**Given instruction**
Gather every line of the items below that contains the string "toolbar", treating uppercase and lowercase letters as different.

Records:
──────

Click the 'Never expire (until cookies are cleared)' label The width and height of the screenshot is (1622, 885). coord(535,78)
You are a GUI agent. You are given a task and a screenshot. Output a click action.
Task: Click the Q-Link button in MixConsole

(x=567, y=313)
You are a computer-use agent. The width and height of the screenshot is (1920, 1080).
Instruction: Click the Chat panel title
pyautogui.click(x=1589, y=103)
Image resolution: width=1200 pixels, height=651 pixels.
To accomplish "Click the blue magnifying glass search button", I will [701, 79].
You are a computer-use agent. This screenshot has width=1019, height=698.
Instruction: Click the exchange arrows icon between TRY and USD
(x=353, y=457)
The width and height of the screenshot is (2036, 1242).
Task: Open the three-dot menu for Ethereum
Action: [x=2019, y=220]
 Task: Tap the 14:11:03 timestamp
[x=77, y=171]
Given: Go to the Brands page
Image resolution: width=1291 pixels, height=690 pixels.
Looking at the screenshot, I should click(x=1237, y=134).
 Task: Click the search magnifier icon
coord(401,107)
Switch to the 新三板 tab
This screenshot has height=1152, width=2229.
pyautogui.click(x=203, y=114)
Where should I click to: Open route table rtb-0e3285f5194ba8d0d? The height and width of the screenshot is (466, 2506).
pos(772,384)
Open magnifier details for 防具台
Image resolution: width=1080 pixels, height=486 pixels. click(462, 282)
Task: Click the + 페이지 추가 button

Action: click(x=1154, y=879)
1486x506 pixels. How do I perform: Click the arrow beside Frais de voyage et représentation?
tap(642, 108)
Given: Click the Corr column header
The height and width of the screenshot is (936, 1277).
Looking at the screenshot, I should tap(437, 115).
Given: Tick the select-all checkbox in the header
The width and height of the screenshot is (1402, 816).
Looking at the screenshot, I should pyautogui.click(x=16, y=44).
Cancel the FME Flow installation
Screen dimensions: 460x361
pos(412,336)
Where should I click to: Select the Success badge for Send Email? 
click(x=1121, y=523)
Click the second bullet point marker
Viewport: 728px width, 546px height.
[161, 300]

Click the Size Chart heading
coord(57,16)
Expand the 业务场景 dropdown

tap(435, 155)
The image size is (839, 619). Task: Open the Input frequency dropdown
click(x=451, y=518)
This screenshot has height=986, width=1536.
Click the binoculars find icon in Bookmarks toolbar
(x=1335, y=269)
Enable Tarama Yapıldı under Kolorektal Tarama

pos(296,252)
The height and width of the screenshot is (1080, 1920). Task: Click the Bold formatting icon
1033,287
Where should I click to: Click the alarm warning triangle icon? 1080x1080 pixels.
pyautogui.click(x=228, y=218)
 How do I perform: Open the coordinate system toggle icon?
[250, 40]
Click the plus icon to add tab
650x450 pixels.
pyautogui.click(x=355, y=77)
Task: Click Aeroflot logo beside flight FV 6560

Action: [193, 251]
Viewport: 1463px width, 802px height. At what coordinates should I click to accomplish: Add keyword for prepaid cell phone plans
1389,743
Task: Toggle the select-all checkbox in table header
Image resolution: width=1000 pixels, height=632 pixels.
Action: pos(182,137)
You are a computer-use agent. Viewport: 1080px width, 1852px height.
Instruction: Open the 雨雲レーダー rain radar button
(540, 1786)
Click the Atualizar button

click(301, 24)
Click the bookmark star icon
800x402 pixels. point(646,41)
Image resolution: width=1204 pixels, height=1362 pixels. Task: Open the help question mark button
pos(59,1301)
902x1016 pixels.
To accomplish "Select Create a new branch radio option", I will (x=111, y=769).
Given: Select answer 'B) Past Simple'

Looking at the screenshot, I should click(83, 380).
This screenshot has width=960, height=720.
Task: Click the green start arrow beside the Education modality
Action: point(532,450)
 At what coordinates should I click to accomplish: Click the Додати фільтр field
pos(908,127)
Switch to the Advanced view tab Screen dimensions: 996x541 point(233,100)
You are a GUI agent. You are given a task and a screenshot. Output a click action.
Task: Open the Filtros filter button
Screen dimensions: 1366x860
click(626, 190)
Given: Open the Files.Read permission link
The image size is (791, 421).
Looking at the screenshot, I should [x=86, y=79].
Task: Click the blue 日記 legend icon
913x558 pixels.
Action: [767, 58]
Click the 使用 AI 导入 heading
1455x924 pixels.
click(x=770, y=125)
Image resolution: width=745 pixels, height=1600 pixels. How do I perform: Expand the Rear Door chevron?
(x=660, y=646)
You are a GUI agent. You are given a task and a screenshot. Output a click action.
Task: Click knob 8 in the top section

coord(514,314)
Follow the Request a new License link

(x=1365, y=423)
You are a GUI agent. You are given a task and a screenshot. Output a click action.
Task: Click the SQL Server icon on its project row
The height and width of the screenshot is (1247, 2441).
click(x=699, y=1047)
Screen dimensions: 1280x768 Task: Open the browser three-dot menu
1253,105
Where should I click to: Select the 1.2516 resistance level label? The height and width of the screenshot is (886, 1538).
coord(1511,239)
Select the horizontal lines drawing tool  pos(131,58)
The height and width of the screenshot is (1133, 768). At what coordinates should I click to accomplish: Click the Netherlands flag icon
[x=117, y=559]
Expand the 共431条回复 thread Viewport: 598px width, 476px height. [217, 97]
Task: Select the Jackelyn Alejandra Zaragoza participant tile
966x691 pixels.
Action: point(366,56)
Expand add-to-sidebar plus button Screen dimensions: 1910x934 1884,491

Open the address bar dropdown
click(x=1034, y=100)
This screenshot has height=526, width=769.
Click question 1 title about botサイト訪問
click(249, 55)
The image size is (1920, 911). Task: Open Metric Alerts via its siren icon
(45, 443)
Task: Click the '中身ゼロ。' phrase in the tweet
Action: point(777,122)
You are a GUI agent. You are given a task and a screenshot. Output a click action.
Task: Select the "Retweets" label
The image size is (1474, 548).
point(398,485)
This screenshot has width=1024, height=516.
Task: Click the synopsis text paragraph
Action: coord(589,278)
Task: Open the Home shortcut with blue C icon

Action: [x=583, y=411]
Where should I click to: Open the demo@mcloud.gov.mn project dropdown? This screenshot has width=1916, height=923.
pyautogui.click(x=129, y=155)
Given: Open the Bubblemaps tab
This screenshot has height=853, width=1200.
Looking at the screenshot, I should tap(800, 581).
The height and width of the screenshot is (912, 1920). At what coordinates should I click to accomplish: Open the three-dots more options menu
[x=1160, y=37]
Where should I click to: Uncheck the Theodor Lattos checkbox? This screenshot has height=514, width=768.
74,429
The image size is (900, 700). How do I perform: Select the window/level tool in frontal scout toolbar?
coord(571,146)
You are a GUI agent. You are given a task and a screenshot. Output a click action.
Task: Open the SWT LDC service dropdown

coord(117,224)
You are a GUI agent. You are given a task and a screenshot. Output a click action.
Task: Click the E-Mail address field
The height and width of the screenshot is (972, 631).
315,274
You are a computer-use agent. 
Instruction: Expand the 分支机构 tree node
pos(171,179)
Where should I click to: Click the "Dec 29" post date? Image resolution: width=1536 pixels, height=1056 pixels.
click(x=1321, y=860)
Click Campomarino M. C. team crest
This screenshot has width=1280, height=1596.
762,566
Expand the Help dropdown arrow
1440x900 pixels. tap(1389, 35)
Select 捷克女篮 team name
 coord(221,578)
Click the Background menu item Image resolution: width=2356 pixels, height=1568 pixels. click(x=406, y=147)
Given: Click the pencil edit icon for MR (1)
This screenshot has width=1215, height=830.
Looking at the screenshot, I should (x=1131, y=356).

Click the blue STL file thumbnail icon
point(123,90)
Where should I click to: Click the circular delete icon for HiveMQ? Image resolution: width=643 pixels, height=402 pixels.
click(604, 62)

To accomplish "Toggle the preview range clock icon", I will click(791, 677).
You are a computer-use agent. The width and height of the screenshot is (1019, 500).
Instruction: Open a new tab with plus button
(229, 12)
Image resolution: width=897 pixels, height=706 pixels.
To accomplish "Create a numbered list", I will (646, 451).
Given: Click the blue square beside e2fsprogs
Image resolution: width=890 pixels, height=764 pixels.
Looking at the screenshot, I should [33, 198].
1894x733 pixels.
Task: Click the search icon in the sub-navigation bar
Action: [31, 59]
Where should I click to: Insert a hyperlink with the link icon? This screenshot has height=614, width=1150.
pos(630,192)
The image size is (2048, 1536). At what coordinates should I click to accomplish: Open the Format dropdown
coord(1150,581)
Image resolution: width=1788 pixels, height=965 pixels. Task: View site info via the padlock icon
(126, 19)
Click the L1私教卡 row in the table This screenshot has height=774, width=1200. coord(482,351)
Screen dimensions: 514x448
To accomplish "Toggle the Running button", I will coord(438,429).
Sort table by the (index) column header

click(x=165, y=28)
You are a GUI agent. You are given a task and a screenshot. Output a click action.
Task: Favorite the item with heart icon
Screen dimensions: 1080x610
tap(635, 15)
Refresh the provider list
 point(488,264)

──────

**Written solution**
Click the binoculars find icon in Bookmarks toolbar
The image size is (900, 700). How do I perform: Select the window/level tool in frontal scout toolbar?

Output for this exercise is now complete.